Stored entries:
------------------------------------------------------------------------

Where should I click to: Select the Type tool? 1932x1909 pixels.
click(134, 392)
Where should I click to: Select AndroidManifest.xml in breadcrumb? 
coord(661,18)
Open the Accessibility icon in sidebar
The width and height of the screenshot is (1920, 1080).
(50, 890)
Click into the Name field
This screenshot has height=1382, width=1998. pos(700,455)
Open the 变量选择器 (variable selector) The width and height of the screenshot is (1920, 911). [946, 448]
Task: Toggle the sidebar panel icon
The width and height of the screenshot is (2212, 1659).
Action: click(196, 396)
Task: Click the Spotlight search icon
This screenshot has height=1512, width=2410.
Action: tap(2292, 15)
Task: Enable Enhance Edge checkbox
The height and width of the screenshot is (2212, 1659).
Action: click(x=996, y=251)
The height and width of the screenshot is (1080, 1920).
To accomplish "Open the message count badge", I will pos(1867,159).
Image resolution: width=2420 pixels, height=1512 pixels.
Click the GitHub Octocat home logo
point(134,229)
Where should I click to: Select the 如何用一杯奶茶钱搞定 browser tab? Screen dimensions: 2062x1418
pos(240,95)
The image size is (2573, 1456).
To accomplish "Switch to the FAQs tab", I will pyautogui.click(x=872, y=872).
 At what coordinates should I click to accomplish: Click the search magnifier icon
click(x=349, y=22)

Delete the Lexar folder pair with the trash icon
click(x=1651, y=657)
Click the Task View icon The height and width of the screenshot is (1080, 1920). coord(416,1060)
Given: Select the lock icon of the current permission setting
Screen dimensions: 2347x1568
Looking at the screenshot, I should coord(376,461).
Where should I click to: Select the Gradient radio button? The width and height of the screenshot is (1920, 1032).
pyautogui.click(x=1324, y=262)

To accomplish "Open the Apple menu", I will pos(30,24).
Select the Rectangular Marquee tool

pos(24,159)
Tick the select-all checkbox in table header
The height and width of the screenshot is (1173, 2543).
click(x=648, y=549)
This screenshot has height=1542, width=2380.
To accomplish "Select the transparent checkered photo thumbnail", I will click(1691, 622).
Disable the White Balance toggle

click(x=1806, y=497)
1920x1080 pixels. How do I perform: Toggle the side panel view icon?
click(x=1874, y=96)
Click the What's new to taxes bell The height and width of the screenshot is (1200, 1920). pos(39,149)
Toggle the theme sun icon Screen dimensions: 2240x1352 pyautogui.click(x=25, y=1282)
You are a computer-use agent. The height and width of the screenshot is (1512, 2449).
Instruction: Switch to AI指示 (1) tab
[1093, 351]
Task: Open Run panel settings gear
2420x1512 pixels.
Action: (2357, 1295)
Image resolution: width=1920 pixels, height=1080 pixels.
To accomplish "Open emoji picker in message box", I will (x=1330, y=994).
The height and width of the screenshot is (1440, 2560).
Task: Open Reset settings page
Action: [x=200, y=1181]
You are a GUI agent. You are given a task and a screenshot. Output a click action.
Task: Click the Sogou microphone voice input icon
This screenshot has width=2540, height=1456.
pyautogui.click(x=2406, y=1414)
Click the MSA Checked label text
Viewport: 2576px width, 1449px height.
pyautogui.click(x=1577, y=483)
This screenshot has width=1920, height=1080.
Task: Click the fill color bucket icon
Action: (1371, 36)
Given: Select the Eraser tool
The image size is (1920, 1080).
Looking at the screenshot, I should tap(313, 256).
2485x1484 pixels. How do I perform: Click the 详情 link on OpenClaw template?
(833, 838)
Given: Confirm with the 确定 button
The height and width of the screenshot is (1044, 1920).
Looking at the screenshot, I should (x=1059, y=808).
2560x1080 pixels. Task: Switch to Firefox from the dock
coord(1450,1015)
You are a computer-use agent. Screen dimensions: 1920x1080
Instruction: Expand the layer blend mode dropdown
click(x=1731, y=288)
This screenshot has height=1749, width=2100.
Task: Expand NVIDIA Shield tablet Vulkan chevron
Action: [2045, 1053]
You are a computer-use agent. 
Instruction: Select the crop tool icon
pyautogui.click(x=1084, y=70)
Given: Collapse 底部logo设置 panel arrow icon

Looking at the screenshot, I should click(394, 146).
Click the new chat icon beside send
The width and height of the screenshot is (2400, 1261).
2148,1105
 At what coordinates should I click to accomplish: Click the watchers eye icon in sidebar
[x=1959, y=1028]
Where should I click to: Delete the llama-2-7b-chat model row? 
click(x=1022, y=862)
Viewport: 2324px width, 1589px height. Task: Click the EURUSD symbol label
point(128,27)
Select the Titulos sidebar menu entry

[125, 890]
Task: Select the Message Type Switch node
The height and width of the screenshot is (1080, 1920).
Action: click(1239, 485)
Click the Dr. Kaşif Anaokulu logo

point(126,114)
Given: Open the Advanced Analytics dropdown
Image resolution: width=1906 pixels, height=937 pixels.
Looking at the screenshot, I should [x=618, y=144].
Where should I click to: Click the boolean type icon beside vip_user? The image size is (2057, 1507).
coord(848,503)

------------------------------------------------------------------------

> [Task]
Write out every line from the data above that includes "computer".

> [Solution for this task]
You are a computer-use agent. The height and width of the screenshot is (1512, 2449).
You are a computer-use agent. Screen dimensions: 1920x1080
You are a computer-use agent. 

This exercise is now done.